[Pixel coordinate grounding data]
+ + + + + + +

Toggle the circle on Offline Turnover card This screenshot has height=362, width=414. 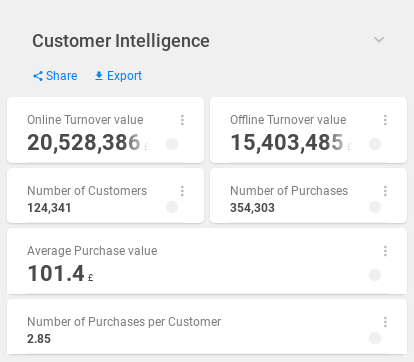(x=375, y=144)
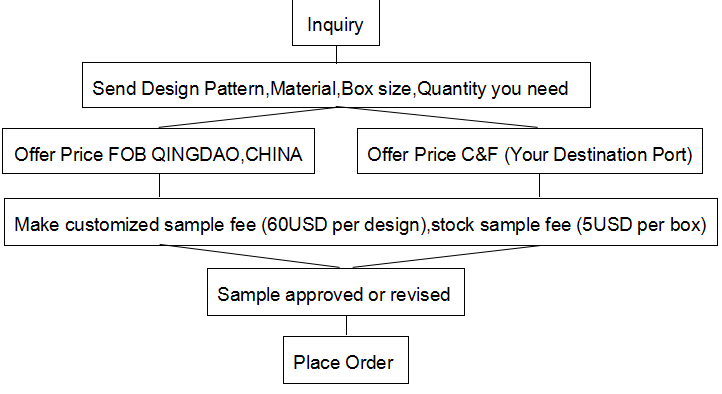The width and height of the screenshot is (722, 394).
Task: Select the Offer Price C&F box
Action: (x=530, y=151)
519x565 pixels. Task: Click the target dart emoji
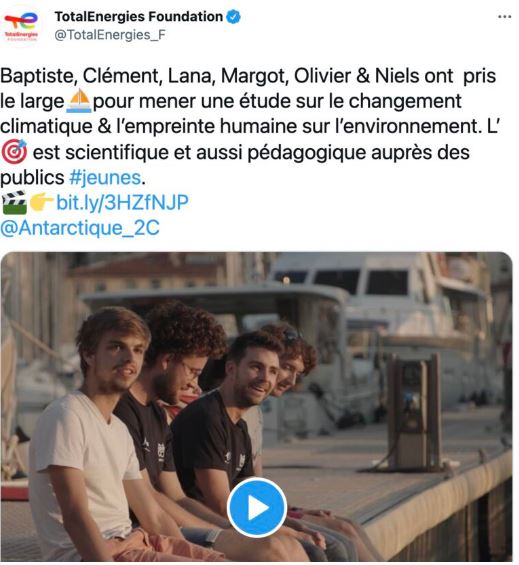point(14,152)
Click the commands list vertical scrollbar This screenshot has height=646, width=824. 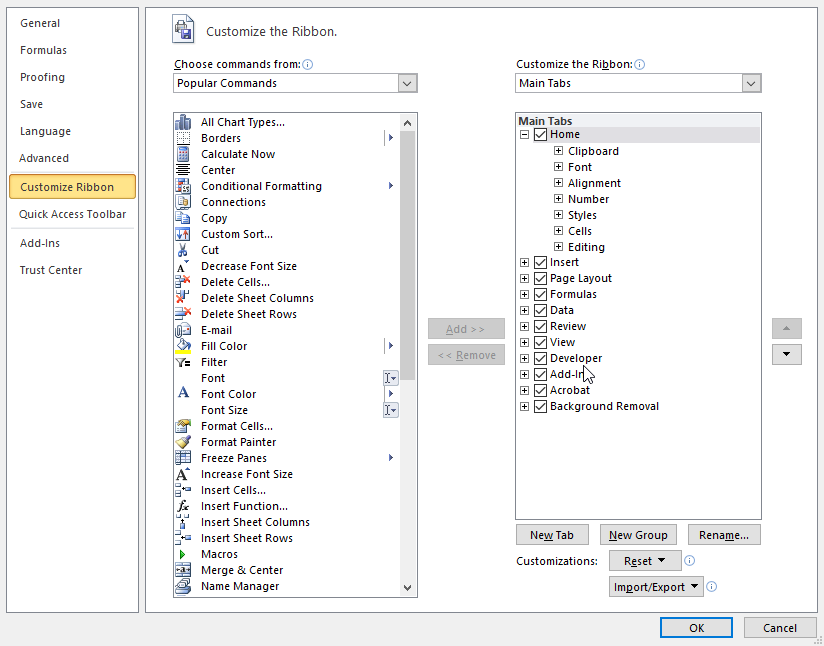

+ + + + + + +

Aim of the task: Exactly as written, restate the lines from the one that contains "519x565 pixels. Task: Click" through the final line of the data, both ends included, but leave out the pictures.

Solution to the exercise:
519x565 pixels. Task: Click the target dart emoji
point(14,152)
Click the commands list vertical scrollbar This screenshot has height=646, width=824. 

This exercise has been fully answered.